India's Supreme Court to rule on gay sex

The archaic law criminalises same-sex intercourse and LGBTQ rights groups have petitioned the court to review the law.

    India's Supreme Court to rule on gay sex
    India's LGBTQ community has called for the controversial law to be struck down [Bikas Das/AP Photo]

    India's Supreme Court is expected to rule on an archaic law that criminalises gay sex.

    The country's LGBTQ community is hopeful that the controversial ban, which India's top court reinstated in 2013 after four years of decriminalisation, will be struck down on Thursday.

    In July this year, the court heard a series of petitions asking it to review a previous ruling that upheld the 1861 British colonial-era law, under which "unnatural sex" is a criminal act punishable by a 10-year prison term and a fine.

    A five-judge bench, headed by Chief Justice Dipak Misra, will deliver the ruling, according to the cause-list on the court website.

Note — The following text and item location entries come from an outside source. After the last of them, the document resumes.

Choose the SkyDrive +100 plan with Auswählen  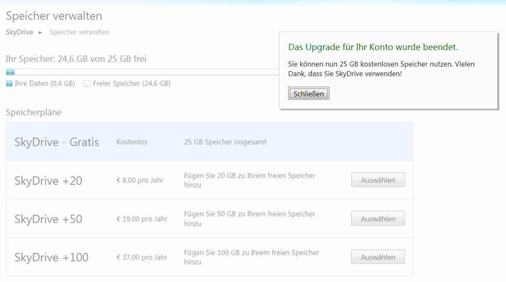pos(378,257)
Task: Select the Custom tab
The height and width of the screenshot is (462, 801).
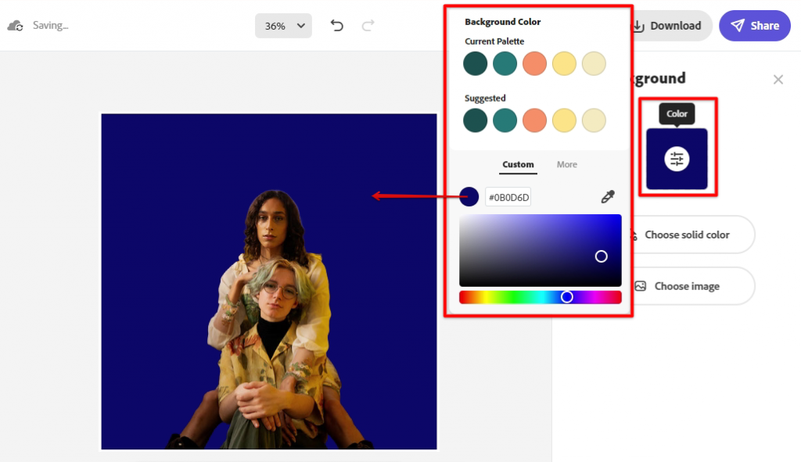Action: click(518, 164)
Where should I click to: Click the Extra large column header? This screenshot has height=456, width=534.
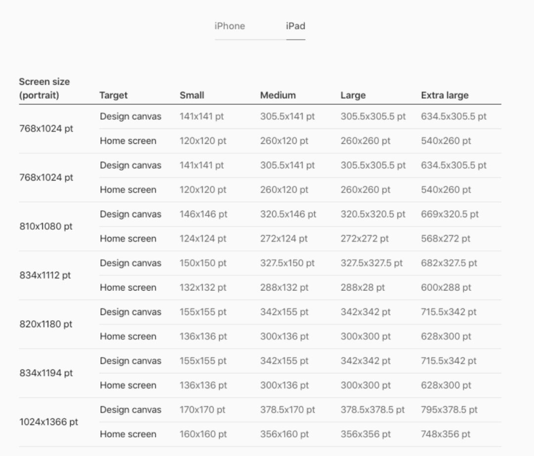pyautogui.click(x=445, y=95)

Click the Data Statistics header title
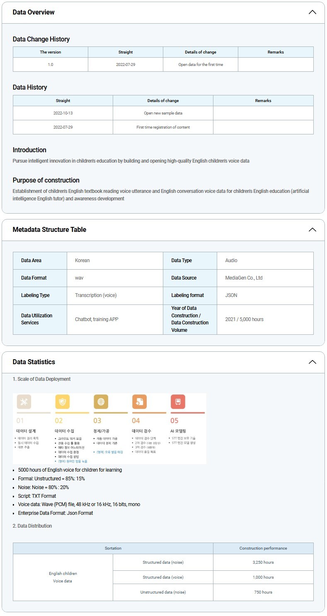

    "The mood is extremely optimistic. The judges have been extremely empathetic," Akhilesh Godi, one of the petitioners in the case, told Reuters news agency. "It is not only about decriminalising but recognising our fundamental rights."

    In 2009, the Delhi High Court declared Section 377 of the Indian Penal Code unconstitutional. But, four years later, the Supreme Court overturned the verdict, saying any amendment must be made by parliament and not the judiciary.

    Several individuals and LGBTQ rights groups then petitioned the Supreme Court to review that decision, saying members of the community lived in fear of being prosecuted.

    The ruling is expected to decriminalise gay sex and lead to a change in the government's stance on homosexuality.

    In its hearings, the court said "no one should have to live in fear because of their sexuality", according to broadcaster NDTV.

    The government, which had earlier supported the anti-gay sex law, said it left it to the judges to decide whether the law was constitutional.